Storage comprises one M.2 NVMe for boot and programs and another for scratch space – although at around 500GB each, they’re roomy enough to plausibly store footage too. Speed? Well, as with so much modern flash storage, the best description involves a spectacular slit-scan optical effect and the shocked gasp that it’s full of stars from a man whose face is being distorted by acceleration. The boot disk is a Samsung SM951 NVMe M.2 disk and will do one-megabyte sequential reads at three and a half gigabytes a second and write them at nearly two, so that’s where the scratch goes. Even the secondary Samsung PM981, mounted as a daughterboard in a PCIe slot, writes at 2.5GiB/s and reads at 1.5. It’s not the same storage device so it’s not easy to make a direct comparison of the two approaches to plugging them in, but they ought to behave identically so long as all the slots have four PCIe lanes available. HP also offers a dual-device PCIe card which should double the speed of whatever’s installed.

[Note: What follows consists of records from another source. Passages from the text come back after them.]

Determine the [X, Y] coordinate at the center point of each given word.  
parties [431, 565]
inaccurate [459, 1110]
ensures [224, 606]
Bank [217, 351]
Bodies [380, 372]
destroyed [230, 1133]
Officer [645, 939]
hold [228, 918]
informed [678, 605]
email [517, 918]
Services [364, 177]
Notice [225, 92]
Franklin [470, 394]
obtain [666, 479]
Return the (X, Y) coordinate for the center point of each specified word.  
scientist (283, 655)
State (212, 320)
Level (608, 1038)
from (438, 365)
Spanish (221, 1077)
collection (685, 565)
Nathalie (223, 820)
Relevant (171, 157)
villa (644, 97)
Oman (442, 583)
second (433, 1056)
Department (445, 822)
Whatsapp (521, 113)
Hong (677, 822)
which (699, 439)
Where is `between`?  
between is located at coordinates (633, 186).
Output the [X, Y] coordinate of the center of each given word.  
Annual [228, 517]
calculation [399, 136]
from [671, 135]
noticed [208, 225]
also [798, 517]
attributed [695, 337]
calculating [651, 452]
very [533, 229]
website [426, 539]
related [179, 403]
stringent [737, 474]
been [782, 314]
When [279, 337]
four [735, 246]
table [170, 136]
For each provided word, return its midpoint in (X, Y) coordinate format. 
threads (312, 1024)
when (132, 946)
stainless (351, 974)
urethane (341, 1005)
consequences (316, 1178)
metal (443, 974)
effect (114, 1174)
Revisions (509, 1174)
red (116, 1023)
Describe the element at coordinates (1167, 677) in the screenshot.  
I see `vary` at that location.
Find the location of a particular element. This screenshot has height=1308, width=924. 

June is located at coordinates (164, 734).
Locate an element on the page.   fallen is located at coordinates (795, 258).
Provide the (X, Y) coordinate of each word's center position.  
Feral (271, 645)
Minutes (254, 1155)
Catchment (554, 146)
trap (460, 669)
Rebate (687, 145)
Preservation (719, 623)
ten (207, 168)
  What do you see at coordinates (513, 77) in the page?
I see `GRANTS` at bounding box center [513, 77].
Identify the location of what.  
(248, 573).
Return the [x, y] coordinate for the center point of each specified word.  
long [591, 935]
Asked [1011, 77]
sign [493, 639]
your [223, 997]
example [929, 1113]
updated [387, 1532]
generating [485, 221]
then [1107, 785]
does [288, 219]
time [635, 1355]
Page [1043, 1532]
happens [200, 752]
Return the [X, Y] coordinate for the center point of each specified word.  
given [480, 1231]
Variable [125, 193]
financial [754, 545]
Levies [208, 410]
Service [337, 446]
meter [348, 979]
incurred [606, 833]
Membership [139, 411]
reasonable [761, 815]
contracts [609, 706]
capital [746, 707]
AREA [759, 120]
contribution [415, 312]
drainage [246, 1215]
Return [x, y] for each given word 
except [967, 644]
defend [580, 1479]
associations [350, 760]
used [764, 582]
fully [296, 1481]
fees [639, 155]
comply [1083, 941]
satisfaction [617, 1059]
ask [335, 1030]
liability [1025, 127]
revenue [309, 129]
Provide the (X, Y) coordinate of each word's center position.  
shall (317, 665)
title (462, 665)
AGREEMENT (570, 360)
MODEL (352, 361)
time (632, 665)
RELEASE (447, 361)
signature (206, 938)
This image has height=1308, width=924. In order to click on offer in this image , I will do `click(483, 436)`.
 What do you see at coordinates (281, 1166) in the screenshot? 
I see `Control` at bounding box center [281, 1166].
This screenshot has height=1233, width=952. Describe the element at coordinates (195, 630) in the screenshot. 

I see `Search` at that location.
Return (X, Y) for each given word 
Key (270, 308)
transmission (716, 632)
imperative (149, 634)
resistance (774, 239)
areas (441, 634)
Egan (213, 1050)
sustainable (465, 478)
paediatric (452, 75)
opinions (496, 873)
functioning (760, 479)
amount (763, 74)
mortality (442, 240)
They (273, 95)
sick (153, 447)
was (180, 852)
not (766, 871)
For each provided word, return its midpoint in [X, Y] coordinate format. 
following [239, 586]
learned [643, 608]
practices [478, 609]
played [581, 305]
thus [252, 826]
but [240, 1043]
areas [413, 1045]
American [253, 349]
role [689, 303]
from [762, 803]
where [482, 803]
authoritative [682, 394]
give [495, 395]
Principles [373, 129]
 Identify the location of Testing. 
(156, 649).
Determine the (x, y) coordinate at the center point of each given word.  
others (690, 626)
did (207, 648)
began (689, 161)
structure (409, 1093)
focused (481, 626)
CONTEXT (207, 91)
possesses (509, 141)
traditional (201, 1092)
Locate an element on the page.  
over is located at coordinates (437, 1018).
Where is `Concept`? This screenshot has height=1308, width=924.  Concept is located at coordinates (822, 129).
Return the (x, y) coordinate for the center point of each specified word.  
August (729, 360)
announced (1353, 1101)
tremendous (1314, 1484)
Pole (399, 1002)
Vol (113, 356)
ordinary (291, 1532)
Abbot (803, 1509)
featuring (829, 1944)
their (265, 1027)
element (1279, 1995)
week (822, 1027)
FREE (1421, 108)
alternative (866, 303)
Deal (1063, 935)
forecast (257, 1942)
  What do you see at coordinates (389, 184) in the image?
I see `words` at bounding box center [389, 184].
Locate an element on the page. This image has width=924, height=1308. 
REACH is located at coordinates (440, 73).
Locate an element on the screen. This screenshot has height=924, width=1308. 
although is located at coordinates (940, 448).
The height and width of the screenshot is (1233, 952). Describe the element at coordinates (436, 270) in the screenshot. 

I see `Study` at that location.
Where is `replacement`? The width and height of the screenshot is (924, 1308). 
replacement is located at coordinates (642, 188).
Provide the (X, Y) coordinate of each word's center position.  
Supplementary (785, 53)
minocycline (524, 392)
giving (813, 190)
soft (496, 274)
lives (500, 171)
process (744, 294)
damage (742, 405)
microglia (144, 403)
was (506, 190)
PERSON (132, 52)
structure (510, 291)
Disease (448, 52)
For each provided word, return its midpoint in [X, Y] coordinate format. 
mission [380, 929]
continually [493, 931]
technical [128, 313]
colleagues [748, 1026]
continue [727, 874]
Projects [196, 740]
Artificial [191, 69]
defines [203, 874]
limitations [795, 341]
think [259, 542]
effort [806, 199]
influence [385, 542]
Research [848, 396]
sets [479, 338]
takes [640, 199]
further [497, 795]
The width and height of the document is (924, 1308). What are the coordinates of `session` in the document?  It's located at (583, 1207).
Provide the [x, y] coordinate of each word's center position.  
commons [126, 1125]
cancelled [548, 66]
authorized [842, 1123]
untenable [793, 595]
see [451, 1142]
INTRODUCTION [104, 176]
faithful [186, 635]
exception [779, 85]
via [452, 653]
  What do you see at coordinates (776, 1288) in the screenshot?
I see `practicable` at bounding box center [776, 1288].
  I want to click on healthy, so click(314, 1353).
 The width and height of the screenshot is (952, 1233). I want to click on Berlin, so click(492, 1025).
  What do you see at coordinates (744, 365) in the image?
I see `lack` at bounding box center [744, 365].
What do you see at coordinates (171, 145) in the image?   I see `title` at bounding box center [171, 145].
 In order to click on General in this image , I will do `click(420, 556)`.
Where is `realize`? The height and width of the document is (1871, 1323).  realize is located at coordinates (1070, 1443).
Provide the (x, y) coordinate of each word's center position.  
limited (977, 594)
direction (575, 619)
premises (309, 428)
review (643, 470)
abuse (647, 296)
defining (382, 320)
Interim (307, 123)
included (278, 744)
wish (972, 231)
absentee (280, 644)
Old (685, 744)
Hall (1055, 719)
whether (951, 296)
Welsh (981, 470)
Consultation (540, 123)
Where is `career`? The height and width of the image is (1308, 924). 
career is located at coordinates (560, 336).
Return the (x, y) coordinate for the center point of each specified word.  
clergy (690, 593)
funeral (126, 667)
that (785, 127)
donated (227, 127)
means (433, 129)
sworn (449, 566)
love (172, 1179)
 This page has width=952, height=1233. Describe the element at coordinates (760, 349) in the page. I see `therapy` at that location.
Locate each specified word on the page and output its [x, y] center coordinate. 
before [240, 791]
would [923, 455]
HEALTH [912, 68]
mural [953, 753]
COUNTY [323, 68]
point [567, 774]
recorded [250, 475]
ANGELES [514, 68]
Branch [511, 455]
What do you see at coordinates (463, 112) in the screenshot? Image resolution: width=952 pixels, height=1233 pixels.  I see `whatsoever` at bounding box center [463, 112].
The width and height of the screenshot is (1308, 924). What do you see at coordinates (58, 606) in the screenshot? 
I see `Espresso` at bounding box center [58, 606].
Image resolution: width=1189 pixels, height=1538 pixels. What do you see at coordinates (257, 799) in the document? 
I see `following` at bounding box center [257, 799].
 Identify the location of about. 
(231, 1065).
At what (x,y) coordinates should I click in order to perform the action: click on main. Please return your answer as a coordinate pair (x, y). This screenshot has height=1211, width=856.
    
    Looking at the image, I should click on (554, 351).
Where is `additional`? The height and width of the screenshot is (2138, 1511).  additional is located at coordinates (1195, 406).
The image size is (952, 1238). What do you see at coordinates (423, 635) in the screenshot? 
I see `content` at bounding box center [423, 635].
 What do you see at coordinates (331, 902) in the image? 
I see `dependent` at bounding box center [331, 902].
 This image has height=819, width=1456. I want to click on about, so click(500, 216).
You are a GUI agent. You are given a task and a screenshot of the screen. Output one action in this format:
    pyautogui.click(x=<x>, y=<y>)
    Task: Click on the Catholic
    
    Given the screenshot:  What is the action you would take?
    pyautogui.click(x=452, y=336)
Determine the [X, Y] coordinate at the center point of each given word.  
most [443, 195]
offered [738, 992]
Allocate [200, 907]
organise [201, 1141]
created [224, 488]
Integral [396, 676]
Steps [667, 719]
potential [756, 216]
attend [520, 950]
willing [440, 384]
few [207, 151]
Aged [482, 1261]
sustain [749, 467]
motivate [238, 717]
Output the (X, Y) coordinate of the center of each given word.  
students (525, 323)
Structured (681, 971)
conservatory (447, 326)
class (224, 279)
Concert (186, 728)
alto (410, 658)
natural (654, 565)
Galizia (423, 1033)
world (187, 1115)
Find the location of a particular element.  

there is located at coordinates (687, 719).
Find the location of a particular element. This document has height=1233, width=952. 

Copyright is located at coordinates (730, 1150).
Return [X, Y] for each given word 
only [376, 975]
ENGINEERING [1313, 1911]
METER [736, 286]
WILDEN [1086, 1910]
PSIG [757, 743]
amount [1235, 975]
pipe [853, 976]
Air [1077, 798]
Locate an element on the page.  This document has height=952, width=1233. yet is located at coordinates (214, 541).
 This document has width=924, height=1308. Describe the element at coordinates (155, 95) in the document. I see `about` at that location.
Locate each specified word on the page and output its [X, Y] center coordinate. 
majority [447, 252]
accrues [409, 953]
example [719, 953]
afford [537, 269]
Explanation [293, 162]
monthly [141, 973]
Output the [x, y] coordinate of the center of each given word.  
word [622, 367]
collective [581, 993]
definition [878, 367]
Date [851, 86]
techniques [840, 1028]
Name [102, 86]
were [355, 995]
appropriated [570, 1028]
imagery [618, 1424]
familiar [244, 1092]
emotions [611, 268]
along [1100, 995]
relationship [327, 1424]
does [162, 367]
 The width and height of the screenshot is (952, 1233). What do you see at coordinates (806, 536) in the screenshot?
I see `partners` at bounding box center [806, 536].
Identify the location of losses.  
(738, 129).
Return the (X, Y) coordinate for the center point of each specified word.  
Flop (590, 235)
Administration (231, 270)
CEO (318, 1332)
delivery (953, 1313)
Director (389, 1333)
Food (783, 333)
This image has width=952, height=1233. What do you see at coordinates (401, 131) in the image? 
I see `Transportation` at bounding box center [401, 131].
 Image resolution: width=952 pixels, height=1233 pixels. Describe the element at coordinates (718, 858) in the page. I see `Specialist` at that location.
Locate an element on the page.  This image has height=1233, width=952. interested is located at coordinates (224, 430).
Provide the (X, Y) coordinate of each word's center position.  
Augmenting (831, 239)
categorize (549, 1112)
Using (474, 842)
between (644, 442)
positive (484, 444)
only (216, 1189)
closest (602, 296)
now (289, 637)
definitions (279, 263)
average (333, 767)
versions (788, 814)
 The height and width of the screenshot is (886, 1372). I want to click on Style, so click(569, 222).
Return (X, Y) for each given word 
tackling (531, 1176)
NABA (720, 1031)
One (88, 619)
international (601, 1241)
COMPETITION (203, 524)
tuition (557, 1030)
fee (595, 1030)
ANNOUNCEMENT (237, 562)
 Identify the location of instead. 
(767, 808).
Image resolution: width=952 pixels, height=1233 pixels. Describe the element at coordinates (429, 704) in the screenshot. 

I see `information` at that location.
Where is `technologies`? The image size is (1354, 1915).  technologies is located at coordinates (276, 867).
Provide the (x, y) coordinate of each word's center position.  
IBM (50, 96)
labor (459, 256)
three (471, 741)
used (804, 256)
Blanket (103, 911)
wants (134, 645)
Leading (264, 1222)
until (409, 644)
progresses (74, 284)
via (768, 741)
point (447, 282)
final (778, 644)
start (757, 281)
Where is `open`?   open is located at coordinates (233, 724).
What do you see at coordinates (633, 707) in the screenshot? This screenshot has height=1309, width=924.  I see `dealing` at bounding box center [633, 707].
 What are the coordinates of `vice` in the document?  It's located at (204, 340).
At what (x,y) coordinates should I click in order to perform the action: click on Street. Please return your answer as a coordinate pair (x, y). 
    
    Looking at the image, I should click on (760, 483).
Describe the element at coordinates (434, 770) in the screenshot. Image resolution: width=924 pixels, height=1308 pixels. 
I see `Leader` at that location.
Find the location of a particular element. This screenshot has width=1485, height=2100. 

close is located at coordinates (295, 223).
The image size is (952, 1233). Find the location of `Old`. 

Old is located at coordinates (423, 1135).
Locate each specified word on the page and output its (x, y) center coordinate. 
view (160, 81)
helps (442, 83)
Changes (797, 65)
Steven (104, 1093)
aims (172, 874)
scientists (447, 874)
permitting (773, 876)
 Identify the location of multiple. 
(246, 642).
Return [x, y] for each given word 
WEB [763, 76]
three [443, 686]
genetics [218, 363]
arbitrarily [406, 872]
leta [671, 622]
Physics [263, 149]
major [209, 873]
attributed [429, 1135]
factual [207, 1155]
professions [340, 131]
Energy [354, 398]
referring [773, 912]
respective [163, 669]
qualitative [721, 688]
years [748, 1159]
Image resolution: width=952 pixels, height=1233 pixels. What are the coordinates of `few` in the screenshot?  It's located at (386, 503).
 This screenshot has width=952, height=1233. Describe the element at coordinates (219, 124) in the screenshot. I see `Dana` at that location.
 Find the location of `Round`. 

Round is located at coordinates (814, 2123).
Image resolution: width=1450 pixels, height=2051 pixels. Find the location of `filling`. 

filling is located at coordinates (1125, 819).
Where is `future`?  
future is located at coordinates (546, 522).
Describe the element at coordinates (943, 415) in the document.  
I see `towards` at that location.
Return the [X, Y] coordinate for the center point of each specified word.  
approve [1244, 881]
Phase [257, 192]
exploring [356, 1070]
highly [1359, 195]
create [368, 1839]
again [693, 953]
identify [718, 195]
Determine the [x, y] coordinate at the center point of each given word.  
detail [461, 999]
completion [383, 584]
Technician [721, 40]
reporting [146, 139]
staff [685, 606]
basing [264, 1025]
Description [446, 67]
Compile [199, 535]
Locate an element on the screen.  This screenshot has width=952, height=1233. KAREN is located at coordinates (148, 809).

Regarding expansion, the GPU and storage leaves one PCIe x16-sized slot free. The Core i9 9980XE processor has a total of 44 PCIe lanes but it’s not always easy to figure out how they’re shared around various devices, though the spare slot could be used for a simple display GPU, to leave the RTX 2080 free for compute. Some people will still need spinning rust storage for video footage, and there are six internal SATA ports, one of which is occupied by an optical drive if you really need one. There isn’t space for six full-size hard disks – you might fit four, with a bit of ingenuity – but if you want to plug them in the controller has options for RAID 1, 5, and 10.
The Z4 is billed as a workstation and it certainly is one, despite its compactness and quietness. One of the things that’s nice to discover is that the Z4 is nicely laid out internally, with tool-free PCI clamping making upgrades less of a chore. It’s sleek and quiet in a way that recalls Apple again. A machine like this one with a more recent 18-core Core i9 10980XE and 128GB of RAM sells for around £4000, although there are a lot of options and the company might suggest other setups for video people, possibly based around a slightly lower-core-count 10th generation CPU. If there’s an elephant in the corner it’s simply that there is no AMD option (and much less an Arm option, if perhaps the world is swinging that way). With Ryzen glowing in the benchmarks right now, and HP happy to ship AMD’s CPUs in its laptops, it’d be nice to compare.
So that’s what a workstation looks like in 2021. Incidentally, we’ll cover the Z31x display separately – HP’s Dreamcolor range has been tempting people in film and TV for a while.